» **Task list**
A. Decide whether each statement below agrees with the article on hearing healthcare equity. For each, answer yes or no and quote the words from the article that settle it.

(i) The author works as a licensed clinical audiologist.
(ii) Basic prescription hearing aids can cost as much as $4,000.
(iii) According to the conversation the author describes having with patients, their insurance covers hearing aids.
B. Continue the article on hearing healthcare equity from the point where it stops.

Equity in hearing healthcare isn’t just a public health problem

Does your workday ever include people sobbing while telling you about how they couldn’t hear their father’s last words or that they are considering suicide because of debilitating, constant ringing in their ears? Maybe the people who come to your job tell you that they can no longer get brunch with their friends or speak to their children on the phone because they just can’t hear what’s being said no matter what they do?

Research and programming on health inequities is absolutely needed but policy changes to hearing aid pricing and coverage is also critical to bring about real change.”

– Shade Avery Kirjava, Doctoral Student

As a licensed clinical audiologist providing hearing healthcare for people who have lost hearing, I encounter heartbreaking situations like this all the time. Even more devastating is the next conversation I have with many of my patients. It usually goes something like this: “Your hearing problem will not get better without treatment. Hearing aids are the optimal treatment for this hearing loss. Hearing aids will improve your hearing and dramatically change your life for the better, but your insurance doesn’t cover hearing aids. Unless you are willing to pay thousands of dollars for these hearing aids, we need to think about other options.”

I feel disgusted and helpless every time I have this conversation with my patients.

Unless you or a loved one are one of the roughly 29 million Americans who have hearing loss that could benefit from hearing aids, you may not know how prohibitively expensive hearing healthcare is. With even basic prescription hearing aids costing up to $4,000, many of the people in your community who need hearing aids don’t get them. This is health inequity — an avoidable, unfair difference in our healthcare system. For people with hearing loss, the cost of hearing aids worsens health inequities. A two-tiered hearing healthcare system exists in the United States where people who can afford or have insurance coverage for a $4,000+ pair of hearing aids every few years receive the care they need, and everyone else are forced to make do with less helpful, cheaper over-the-counter non-prescription devices or receive no care for their hearing loss at all.

» **Recorded data**
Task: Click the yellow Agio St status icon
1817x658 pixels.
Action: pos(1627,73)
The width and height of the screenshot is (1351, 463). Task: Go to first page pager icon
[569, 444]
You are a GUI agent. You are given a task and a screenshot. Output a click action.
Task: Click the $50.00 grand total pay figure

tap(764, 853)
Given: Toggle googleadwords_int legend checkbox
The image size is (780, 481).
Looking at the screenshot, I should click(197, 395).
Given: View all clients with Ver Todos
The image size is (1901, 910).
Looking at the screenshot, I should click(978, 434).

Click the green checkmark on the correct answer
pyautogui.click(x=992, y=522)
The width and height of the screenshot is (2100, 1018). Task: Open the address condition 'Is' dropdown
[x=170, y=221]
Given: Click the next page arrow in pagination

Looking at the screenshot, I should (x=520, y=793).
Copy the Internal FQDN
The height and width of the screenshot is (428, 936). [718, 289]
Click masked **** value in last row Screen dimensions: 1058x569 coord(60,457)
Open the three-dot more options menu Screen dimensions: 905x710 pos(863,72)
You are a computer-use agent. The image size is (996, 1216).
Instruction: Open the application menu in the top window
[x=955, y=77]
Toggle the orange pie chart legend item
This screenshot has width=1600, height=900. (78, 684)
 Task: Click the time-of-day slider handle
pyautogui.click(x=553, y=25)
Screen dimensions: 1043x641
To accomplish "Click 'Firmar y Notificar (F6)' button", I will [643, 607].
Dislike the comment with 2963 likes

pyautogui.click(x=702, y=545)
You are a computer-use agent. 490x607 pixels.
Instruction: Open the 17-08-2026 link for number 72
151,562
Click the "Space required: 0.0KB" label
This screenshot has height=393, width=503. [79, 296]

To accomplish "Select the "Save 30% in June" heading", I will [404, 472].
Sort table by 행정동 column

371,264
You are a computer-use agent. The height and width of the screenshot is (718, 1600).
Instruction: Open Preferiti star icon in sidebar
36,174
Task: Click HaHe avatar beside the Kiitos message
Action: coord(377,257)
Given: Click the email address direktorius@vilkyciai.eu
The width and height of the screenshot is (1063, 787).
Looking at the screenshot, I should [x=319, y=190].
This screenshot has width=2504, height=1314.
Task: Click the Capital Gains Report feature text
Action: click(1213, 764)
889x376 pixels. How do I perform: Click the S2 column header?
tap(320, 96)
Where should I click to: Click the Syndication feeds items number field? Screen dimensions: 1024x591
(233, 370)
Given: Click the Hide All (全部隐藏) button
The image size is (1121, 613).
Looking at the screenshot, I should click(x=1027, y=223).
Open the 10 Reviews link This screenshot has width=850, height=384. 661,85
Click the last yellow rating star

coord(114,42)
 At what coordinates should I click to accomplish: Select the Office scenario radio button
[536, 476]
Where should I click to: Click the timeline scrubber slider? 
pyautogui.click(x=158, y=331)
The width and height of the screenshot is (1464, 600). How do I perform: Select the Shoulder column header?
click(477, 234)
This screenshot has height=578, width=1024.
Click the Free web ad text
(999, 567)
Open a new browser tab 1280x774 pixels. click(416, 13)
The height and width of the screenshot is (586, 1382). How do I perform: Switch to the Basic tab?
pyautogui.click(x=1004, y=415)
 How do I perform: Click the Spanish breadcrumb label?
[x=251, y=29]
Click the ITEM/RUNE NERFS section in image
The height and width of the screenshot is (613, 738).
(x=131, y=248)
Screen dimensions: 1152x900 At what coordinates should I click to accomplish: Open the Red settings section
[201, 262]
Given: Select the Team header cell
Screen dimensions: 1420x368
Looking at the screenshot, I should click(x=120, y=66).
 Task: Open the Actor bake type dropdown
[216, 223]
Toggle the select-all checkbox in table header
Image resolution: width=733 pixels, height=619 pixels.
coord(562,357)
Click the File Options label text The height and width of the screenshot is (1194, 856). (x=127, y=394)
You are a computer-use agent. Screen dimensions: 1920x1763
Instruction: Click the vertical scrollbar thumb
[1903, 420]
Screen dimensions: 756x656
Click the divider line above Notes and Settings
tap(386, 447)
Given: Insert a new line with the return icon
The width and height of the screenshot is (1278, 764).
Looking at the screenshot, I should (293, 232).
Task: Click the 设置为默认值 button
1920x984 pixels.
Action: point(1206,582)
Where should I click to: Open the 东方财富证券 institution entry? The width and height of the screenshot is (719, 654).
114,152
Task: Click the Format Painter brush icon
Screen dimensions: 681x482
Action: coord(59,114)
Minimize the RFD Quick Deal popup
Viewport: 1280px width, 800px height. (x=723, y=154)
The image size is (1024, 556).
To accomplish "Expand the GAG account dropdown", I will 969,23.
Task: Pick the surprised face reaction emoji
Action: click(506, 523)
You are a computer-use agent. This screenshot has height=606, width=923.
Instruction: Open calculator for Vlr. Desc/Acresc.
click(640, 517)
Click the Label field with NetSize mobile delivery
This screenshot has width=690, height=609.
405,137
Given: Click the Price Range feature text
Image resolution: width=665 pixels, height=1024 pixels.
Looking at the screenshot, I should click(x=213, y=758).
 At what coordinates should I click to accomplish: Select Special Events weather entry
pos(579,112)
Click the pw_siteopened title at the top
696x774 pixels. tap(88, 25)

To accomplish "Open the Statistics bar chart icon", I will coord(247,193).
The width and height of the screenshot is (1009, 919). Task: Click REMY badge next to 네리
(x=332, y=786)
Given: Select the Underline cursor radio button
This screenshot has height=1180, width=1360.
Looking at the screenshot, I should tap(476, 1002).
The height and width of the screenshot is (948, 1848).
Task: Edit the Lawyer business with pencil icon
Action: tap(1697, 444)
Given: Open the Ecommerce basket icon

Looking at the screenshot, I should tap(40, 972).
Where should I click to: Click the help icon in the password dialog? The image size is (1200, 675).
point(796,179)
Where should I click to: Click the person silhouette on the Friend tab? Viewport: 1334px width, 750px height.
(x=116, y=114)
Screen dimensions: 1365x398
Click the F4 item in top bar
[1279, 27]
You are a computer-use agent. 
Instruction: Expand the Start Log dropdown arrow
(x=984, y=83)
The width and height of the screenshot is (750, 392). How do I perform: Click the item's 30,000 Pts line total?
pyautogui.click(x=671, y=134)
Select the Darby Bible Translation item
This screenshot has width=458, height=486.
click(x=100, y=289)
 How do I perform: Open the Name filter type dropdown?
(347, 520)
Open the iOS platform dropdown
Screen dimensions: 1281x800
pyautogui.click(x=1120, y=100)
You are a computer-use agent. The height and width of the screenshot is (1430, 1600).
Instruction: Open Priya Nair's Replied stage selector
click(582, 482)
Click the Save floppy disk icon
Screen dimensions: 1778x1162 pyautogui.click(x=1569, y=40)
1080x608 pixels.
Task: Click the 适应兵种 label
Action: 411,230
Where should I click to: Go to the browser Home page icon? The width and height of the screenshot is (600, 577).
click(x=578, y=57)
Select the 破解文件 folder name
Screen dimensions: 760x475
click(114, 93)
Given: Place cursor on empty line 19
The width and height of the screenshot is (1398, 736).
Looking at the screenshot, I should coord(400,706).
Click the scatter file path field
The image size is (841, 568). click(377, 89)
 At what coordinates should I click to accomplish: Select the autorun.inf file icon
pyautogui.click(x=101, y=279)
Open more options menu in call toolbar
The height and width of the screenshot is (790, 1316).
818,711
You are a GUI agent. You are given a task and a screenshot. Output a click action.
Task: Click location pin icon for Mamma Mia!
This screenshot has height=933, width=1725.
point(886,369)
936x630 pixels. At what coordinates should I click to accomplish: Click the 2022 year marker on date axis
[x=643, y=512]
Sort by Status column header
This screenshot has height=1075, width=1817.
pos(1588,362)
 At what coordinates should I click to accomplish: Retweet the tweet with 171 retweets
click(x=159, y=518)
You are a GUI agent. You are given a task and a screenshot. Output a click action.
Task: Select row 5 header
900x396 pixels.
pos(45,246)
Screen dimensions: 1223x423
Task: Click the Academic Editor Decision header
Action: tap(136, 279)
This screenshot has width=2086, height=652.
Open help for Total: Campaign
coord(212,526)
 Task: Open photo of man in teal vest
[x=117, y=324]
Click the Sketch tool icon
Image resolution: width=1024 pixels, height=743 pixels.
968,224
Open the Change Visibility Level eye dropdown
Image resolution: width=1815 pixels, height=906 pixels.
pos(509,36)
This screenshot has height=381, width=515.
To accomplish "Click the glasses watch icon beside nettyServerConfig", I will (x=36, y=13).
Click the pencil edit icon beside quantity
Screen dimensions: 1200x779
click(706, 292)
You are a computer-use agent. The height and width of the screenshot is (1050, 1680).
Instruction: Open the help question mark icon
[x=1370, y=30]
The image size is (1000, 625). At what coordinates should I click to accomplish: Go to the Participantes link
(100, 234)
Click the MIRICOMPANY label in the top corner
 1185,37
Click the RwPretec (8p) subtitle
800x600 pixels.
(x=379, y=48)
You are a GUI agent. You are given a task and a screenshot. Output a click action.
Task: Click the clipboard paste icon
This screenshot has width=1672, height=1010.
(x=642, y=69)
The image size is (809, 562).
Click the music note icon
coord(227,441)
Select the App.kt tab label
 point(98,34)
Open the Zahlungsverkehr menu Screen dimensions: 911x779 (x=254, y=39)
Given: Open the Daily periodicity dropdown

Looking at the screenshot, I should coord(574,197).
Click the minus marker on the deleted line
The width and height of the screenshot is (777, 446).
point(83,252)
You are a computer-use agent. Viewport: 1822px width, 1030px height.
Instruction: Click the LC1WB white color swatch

» **Response list**
A.
(i) Yes: "As a licensed clinical audiologist providing hearing healthcare for people who have lost hearing"
(ii) Yes: "With even basic prescription hearing aids costing up to $4,000"
(iii) No: "but your insurance doesn’t cover hearing aids"

B.
Non-prescription hearing devices are like over-the-counter reading glasses – it’s not reasonable to force people who need prescription glasses to use cheaper reading glasses, and it’s not fair or right to price people with hearing loss out of prescription hearing aids just because there are cheaper, less effective options available.

The unfairness of the current healthcare system in the United States was (and is!) so egregious that I am pursuing a doctoral degree in public health so I could make a difference. I’m currently in my second year of my PhD program, and divide my time between working on research to reduce health inequities and advocacy for a more equitable healthcare system.

I’m far from alone in my frustration with the lack of affordable hearing healthcare. The National Institute on Deafness and Other Communication Disorders (NIDCD) recently unveiled their new five-year strategy, which includes an emphasis on reducing health inequities for people who have lost hearing.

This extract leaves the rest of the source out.